Demonizing the messenger while remaining silent about the message is a choice.
The point I am trying to make is the ends don't absolve the hacker from consequences. Ransomware operators often blame their victims for poor security and frame their actions as security-as-a-service.
I agree on this point. I see it as analogous to holding your allies to a standard that your adversaries are unwilling to uphold.
In this case I categorize both black hats and toxic data hoarding companies (including their techie apologist employees) as "adversaries" (though I don't assert you agree with my assessment).
> Ransomware operators often blame their victims for poor security and frame their actions as security-as-a-service.

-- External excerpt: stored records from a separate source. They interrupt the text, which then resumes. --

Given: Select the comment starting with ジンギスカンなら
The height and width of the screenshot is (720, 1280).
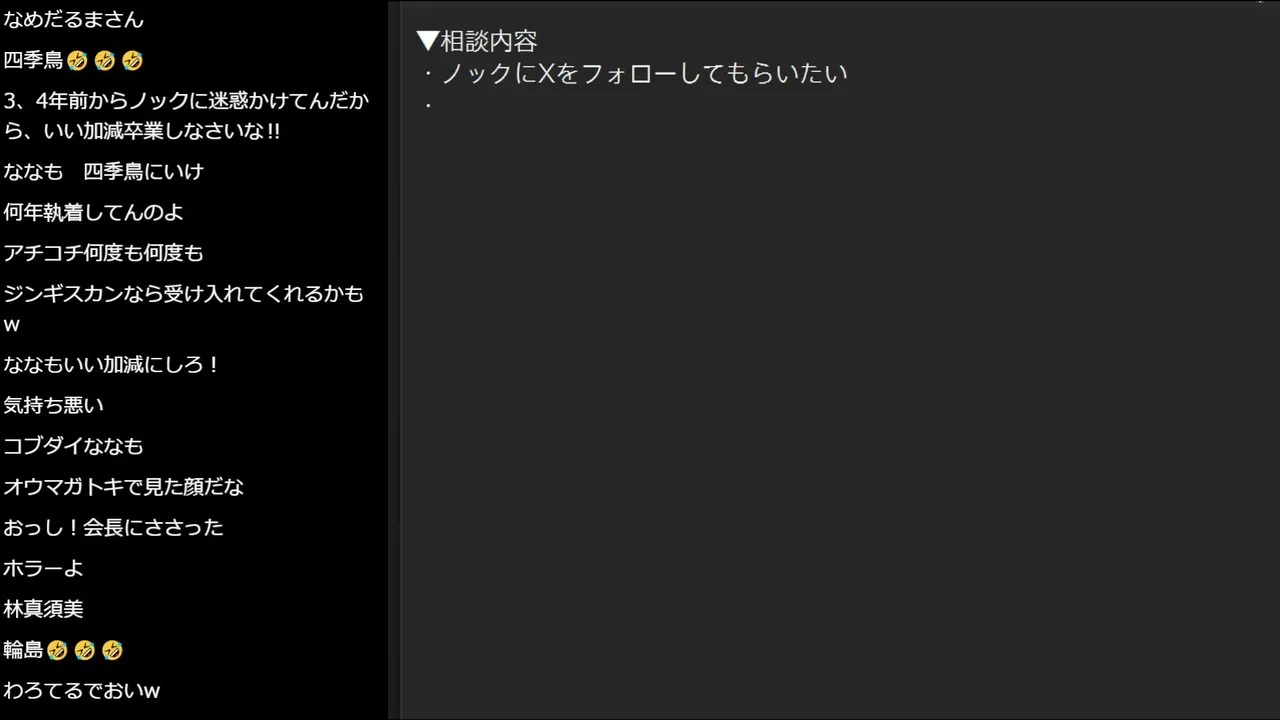Looking at the screenshot, I should point(183,309).
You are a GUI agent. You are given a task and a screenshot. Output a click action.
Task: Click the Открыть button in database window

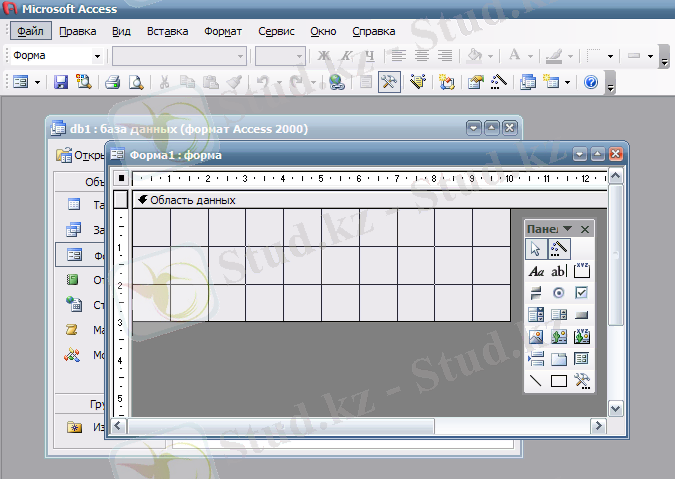click(x=82, y=155)
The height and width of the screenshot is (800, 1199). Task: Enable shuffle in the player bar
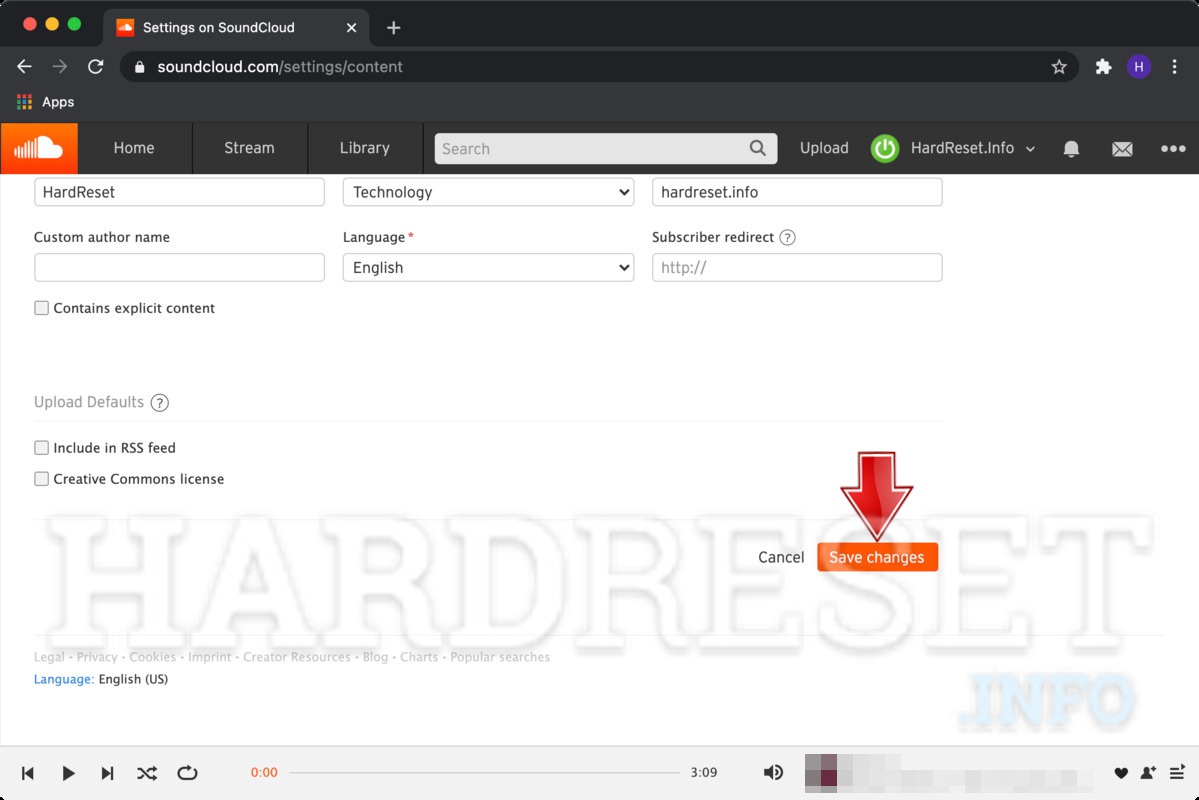147,772
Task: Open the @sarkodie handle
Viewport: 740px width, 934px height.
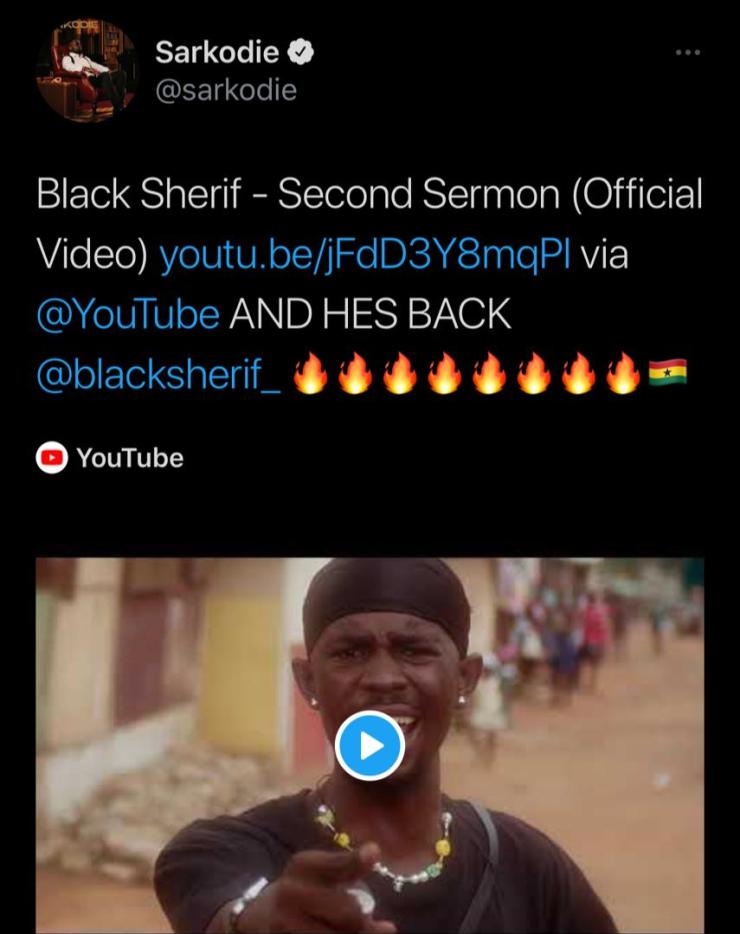Action: tap(226, 91)
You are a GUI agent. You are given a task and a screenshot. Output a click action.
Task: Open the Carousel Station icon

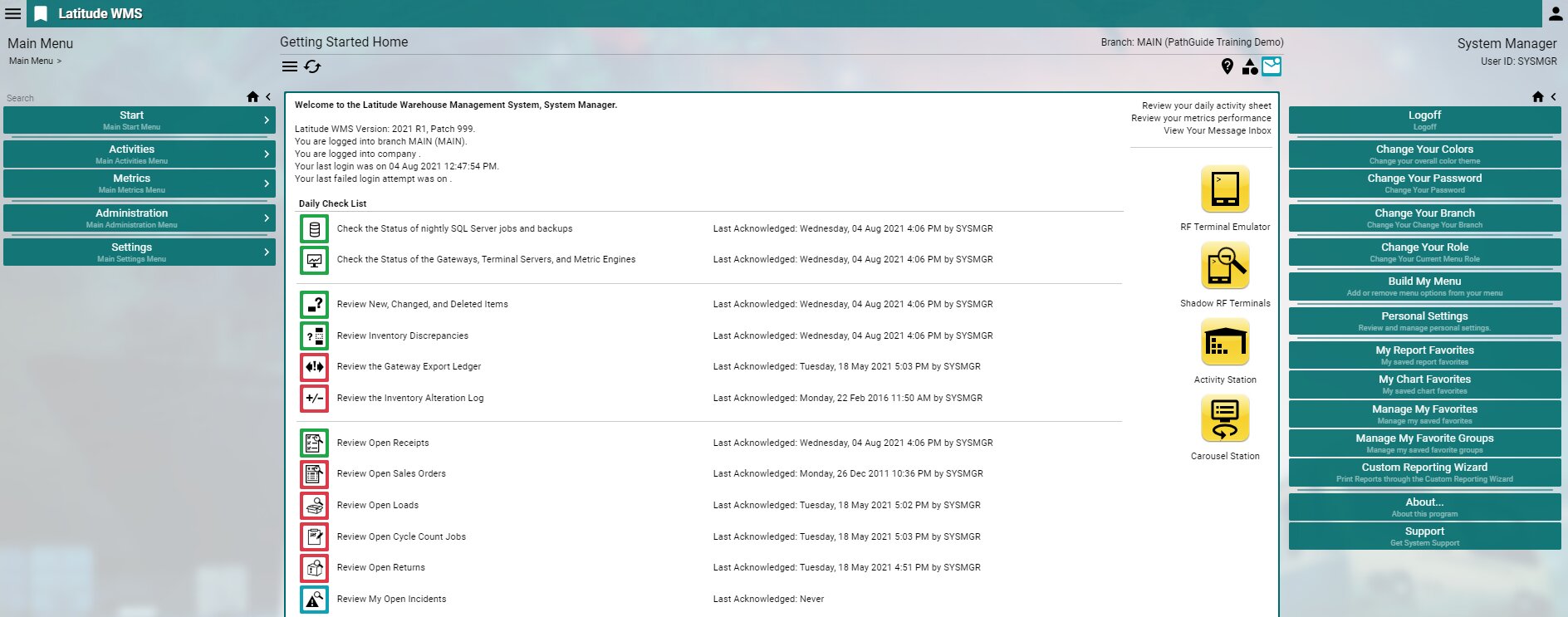coord(1224,419)
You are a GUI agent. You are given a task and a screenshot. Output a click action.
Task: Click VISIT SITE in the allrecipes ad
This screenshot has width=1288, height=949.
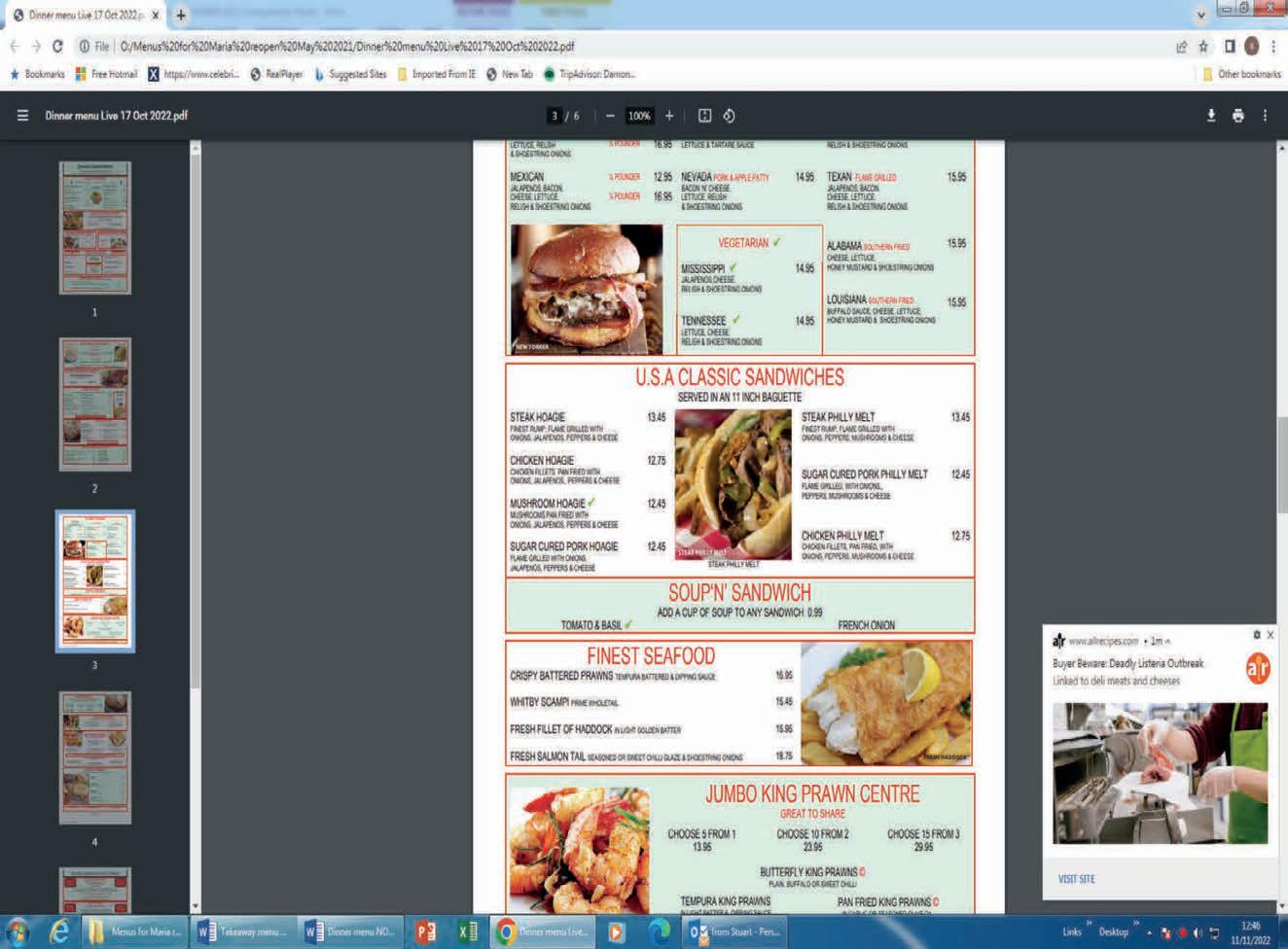coord(1076,878)
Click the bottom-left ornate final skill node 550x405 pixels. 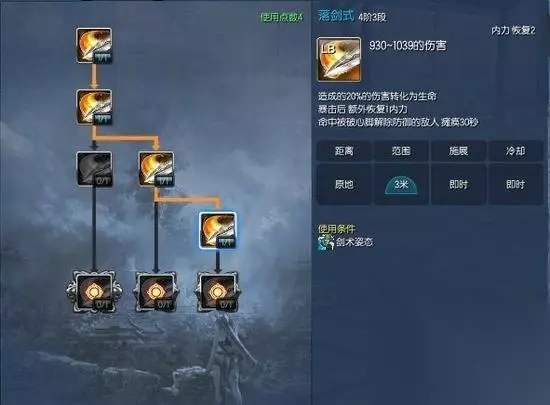94,291
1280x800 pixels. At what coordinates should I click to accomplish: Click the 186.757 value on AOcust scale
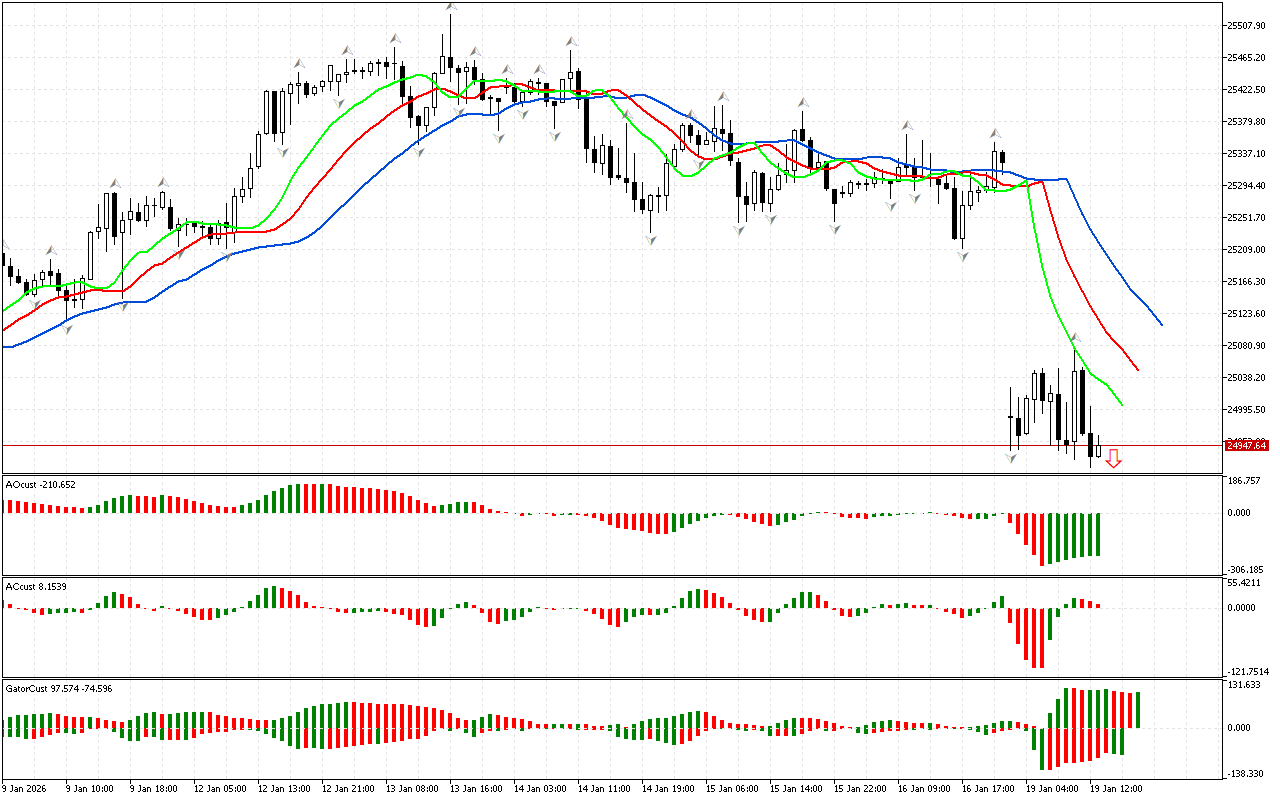pyautogui.click(x=1244, y=481)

Despicable victim blaming by the very party doing the victimizing.
I understand why advertising a VPN service can be seen as analogous, even if the scale of profiteering is not comparable.
The argument against toxic data hoarding is easier to make when untainted by exploitative profit motive.
The whole world sucks: the companies who are slovenly with our data, the criminals who exploit that data when it is inevitably leaked, the grey hat hackers who "joyride to prove they found your keys" to use the memorable metaphor from elsethread, the circumstances which make probing for vulnerabilities incredibly risky because one misstep gets you a prison sentence. the resulting feast of vulnerabilities ripe for criminal exploitation....
Come to me with a list of potential vulnerabilities that I can detect and investigate with an open source scanner, and we can talk. Come to me after you've already broken in, and you will never be grated the trust required to work on security systems.
I think this whole scenario effectively is perjury. Once someone has been proven to lie, everything associated with that lie needs to be vetted (or simply thrown out), because you have demonstrated that this person cannot be trusted to tell the truth. Does anyone here think that perjury is moral or ethical? Is the scenario presented here really that different?
From the perspective of those individuals, there is a dramatic difference between black hats who exploit their data and grey hats who humiliate the toxic data hoarders.
Also, I would argue there is no gray. A white that breaks the law cannot be trusted, because they become indistinguishable from a black hat that is pretending to be a white hat.
This all comes down a matter of trust, and breaking the law does not build trust in anyone except other criminals. If anything, it erodes trust by demonstrating the willingness to skirt the rules when it suits you.
In this case and context, I see the use of "gray hat" as an attempt whitewash black hat activities. Once you behave like a black hat, you always need to be treated like a black hat. Trust is like that, particularly when talking about security.
No more or less than an individual whose home was not robbed because a crime was prevented unbeknownst to them.
However, I believe that the toxic data hoarding companies collectively don't see any difference, and so they don't care if individuals suffer. The suffering of individuals when data is leaked is an externality, and it is only when forced to pay for that externality that companies would start to care.
In this regard, the black hats and the toxic data hoarders both contribute towards undermining the common good. Companies don't care if money disappears mysteriously from the bank accounts of individuals who happen to be their customers — companies just don't want to be embarrassed, as it isn't their money being stolen.
But the grey hats disrupt this state of affairs. They are truly antagonistic to the toxic data hoarders, because they humiliate them, rather than merely use them to steal from somebody else.
This status quo of companies operating unsafely, creating massive but dispersed and plausibly deniable harm, is perfectly legal. But should the public trust these companies? Should the public trust individuals who work hard at these companies to build toxic data stockpiles and cover up intrusions, rather than those who expose the harms these practices bring? Who are the "good guys"?